冬支度

 今日の朝も冷え込んだ、それでも朝日が昇る頃には徐々に気温は上がってきている。空のはるか上空に巻雲、西の空には積雲が、その雲の合間に骸骨の様に白い月が浮かんでいる。

 道を歩いていると今年初めての雪虫が飛んでいた。毎年寒くなるとこの虫が空を飛ぶようになる。もう雪囲いの準備をしなければ成らない時期がやってきたということである。

 台風は、既に沖縄をそれ九州上陸を目指している。もしかするともしかするがこのまま本州方面には上陸せず太平洋側にそって北上する可能性も出てきた。

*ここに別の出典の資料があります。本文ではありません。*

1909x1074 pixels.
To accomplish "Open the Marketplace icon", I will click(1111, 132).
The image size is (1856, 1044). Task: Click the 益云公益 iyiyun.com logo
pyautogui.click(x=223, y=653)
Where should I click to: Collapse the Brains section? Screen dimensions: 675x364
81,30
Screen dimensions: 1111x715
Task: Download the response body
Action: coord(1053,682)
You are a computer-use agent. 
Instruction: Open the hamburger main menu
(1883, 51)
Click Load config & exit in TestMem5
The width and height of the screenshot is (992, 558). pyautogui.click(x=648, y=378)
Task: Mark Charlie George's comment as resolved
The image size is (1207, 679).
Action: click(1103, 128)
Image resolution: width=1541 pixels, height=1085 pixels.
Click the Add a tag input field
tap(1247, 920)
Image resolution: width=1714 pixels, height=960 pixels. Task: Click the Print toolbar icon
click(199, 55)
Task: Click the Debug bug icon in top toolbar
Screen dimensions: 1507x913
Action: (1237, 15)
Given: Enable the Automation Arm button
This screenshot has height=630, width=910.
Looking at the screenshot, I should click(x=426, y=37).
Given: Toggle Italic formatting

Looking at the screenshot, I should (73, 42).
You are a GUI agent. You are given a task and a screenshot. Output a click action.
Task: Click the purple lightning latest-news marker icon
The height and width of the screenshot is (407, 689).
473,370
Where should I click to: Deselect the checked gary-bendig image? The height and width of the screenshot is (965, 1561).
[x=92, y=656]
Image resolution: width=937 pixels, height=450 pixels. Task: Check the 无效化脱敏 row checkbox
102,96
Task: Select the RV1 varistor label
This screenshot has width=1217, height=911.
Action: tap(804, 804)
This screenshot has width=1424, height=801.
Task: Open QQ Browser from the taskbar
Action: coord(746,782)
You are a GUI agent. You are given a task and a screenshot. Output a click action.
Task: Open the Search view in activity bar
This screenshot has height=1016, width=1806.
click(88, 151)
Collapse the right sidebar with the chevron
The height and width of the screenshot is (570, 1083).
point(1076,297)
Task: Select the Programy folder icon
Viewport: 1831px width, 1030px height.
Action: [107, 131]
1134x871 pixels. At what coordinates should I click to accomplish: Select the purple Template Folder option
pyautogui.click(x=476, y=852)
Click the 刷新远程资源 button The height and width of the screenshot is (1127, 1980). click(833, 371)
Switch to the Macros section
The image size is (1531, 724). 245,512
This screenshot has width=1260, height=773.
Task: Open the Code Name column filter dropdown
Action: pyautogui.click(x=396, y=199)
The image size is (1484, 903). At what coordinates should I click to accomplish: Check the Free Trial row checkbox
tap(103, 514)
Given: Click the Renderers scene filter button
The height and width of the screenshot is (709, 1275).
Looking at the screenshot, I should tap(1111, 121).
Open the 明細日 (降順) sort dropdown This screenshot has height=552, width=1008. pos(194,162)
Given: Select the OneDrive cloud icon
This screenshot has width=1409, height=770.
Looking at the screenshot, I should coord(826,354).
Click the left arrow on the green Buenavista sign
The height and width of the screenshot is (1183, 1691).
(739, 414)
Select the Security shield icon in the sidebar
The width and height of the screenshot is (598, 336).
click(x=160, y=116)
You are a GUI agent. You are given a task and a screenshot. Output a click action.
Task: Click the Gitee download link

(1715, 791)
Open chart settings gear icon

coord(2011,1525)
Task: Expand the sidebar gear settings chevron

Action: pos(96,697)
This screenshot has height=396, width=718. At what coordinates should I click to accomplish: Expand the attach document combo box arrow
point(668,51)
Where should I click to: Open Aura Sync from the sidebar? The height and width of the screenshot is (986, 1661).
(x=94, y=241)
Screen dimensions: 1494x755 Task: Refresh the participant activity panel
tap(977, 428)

 北海道付近の上空の気温は下がり始めているため台風の接近はあっても勢力を弱めるか、北海道をそれていく可能性が高いと楽観的な見方をしているのだが実際はどうだろう。

 北海道の高い山では既に冠雪があり、冬支度をしようとしているときに人騒がせな台風である。台風が通り過ぎると秋の紅葉に染まった枯葉も全て吹き飛んでしまうことだろう。

 しかし、平野部では、朝晩の冷え込みが厳しくなったのは今週辺りであるため庭木の紅葉などの葉はまだ青々している。この青さはちょっとした寒さではへこたれそうに無い。

 去年は、見事に紅葉し一瞬の美しさを保っていたが今年もそうなることを期待している。紅葉も不思議なもので、見事に赤くなるときもあれば、一部が赤く残りは青い葉のまま散る事もある。寒さが厳しくなれば全ての葉が赤くなるという決まりが無い。それはそれで趣というものだろう。

 最近は、庭木の冬囲いの手間を惜しんでそのまま庭木を雪下にしてしまう事が多くなった。昔なら枝折れを防ぐため、根曲竹と縄で丁寧に囲っていたのだが、来年の春にそれを片付ける手間を思うとそれすら億劫になってしまった。

 しかし、その庭木の冬囲いも風情があって大変よろしい。更に熟練の腕を発揮された囲いは、芸術とも言える。そういうことを知る世代も少なくなってきたかもしれない。ホームセンターなどでは、手軽に冬囲いできる材料が売られている。

 今年も、例年通り冬囲いをせずに済ませようと思う。